I'm planning to put a short incline up to a bridge and then down again in a layout I'm working on. I'm using LGB 50614 track mounts, LGB 50612 single layer bridge piers and LGB 50611 bridge mounts. The bridge piers have four small "pins" on the bottom, one on each corner and these are presumably to lock into another bridge pier where one or more piers are on of top of another. However, this leaves the question of the bottom pier - presumably, the "pins" are carefully cut off so that the pier lies flush on the baseboard.

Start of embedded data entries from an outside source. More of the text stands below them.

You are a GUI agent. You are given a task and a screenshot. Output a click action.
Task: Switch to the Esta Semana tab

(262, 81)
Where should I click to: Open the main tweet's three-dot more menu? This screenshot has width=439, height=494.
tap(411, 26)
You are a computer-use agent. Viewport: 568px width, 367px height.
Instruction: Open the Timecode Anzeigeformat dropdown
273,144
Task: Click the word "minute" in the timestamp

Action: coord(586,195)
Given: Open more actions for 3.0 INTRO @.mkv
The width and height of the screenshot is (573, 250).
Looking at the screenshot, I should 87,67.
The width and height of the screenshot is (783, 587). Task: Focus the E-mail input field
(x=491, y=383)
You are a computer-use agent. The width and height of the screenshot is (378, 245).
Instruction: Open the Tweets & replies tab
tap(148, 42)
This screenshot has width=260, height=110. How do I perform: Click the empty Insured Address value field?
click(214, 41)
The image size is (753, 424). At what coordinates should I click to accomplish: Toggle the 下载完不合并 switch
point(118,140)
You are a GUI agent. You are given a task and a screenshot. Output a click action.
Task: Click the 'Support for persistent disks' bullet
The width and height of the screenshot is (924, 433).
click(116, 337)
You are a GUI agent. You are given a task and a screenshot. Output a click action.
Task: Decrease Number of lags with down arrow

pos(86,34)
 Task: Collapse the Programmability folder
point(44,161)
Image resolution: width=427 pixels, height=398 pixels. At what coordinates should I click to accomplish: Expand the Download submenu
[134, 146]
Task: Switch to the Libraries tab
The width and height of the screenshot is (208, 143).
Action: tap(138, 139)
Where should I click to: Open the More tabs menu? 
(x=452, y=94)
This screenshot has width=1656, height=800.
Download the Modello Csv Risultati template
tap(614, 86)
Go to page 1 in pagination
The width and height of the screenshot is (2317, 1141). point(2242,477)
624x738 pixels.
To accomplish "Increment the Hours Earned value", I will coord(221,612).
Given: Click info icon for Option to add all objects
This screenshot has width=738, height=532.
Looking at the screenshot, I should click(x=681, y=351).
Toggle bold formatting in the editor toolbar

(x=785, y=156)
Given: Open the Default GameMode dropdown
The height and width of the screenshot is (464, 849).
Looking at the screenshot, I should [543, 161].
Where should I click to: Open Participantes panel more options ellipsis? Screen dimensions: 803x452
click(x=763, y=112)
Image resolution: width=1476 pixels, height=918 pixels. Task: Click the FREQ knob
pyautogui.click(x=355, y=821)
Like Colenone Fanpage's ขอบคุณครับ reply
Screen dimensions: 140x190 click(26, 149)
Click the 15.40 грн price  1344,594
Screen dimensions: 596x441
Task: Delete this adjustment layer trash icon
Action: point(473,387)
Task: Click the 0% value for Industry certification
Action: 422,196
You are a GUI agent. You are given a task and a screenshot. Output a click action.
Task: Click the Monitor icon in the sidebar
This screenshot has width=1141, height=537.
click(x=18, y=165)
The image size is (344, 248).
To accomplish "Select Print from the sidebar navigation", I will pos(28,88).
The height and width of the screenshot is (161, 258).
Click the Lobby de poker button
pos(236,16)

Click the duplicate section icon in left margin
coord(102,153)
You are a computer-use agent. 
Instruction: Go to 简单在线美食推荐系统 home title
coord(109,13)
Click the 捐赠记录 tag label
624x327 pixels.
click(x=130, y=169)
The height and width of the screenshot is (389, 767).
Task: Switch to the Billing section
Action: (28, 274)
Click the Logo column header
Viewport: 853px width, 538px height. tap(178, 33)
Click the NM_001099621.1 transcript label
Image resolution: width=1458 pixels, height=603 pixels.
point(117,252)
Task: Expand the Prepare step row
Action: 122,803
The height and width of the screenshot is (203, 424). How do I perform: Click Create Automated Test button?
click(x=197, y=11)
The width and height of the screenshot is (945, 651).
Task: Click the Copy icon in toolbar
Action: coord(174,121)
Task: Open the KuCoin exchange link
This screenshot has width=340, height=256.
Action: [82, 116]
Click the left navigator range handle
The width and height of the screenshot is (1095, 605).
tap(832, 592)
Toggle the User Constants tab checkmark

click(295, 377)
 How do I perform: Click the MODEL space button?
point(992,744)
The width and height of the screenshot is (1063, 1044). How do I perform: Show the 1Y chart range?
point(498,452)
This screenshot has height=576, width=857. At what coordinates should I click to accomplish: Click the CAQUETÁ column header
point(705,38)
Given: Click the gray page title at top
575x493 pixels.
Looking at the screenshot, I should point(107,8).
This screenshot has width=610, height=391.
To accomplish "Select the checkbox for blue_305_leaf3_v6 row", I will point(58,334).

Confirmation or otherwise would be gratefully received.
 
I have box's of those things! I have seen a top section that locks into a sleeper and a bridge abutment piece but have never seen a base piece? perhaps you could make one from a piece of ply and transfer the "pins" to it and drill holes?
 
I wondered about that, but it seems an odd way of going about things. The only guidance I've found on the web from onlytrains.com says nothing about the pins and the sketches seem to suggest that the base piece is "pinless".
 
Pretty certain I saw a set of 'bits' in an old catalogue..
There was a base section, a couple of differing thickness pier sections, and a 'top' which locked into the sleepers.

Memory is vague, so it may not have been LGB..
 
There are three types of pieces, a sleeper "lock" piece which has four pins on the underside and which is used as the first element in any incline and thereafter as the final element on each set of piers, a 15mm pier which has four pins on the underside and which is used as the first pier and thereafter as appropriate, and a 45mm pier, again with four pins on the underside.